Required work: Quote the lines of the listing below from the line with "The image size is (899, 942)." to the line with "Click the number 1 label", including both of those lines.

Dataset content:
==================================================
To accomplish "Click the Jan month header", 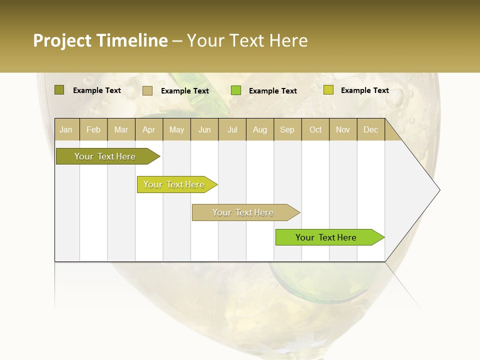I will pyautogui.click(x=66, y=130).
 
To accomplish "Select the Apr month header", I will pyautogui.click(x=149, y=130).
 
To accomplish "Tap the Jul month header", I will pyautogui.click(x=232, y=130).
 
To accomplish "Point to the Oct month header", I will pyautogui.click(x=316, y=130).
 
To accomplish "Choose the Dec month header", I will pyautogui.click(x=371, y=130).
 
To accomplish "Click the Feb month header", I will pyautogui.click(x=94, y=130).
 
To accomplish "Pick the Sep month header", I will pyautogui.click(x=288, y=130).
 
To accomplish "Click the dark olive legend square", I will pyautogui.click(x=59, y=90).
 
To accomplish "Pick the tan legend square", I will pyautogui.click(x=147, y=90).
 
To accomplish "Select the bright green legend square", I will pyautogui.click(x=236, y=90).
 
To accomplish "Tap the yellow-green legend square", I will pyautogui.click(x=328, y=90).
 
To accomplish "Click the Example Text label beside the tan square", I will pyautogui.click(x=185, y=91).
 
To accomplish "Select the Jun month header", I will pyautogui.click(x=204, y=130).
==================================================
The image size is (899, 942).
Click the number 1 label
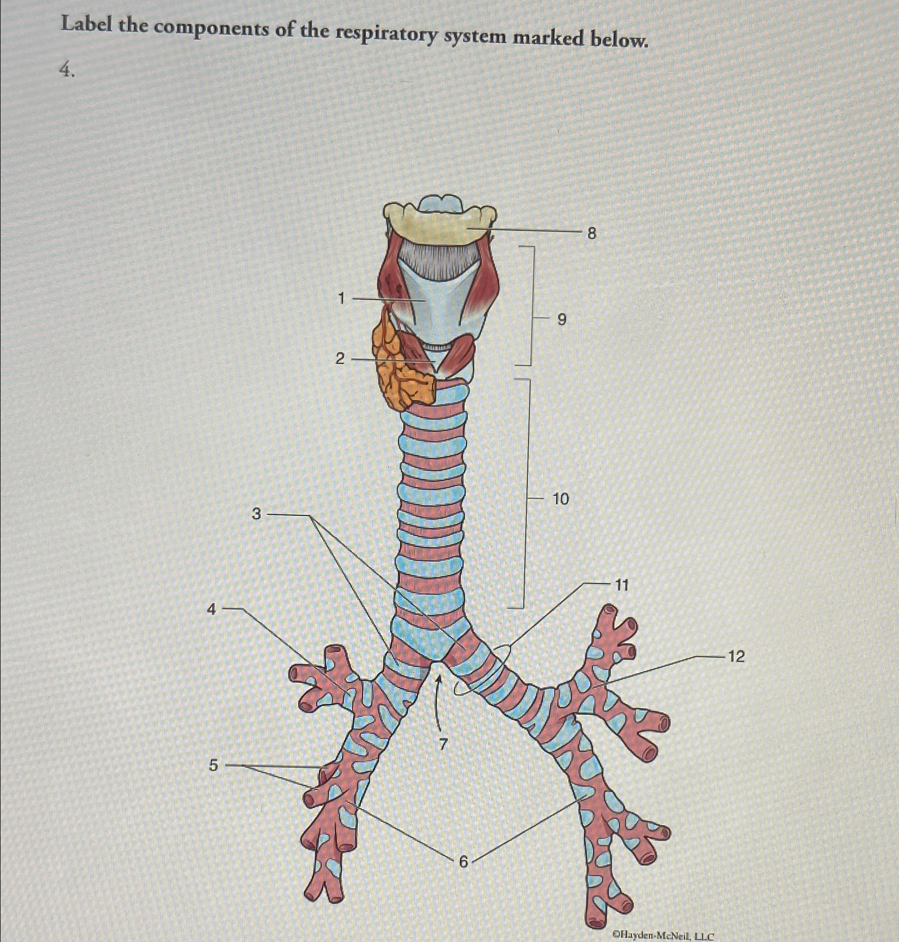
==================================================
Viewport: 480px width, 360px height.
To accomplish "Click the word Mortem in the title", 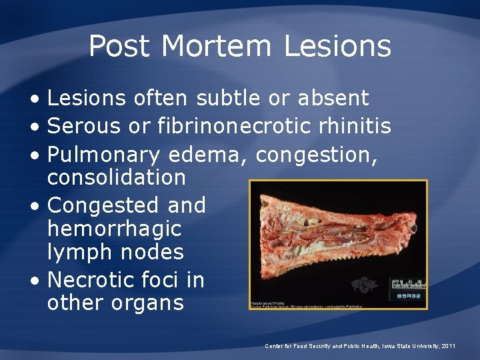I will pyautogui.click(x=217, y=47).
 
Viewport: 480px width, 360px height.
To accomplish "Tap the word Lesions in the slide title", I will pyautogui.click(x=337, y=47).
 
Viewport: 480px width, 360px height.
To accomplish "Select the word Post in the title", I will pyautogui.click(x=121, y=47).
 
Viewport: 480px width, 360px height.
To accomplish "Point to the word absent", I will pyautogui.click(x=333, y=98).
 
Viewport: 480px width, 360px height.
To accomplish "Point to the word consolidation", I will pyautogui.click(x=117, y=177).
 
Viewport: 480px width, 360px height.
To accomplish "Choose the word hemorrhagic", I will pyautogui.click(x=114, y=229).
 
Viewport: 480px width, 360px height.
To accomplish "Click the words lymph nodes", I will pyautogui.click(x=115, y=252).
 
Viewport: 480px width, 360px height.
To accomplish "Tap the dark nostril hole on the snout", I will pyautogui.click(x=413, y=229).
==================================================
Result of the exercise:
The image size is (899, 942).
Click the number 1 label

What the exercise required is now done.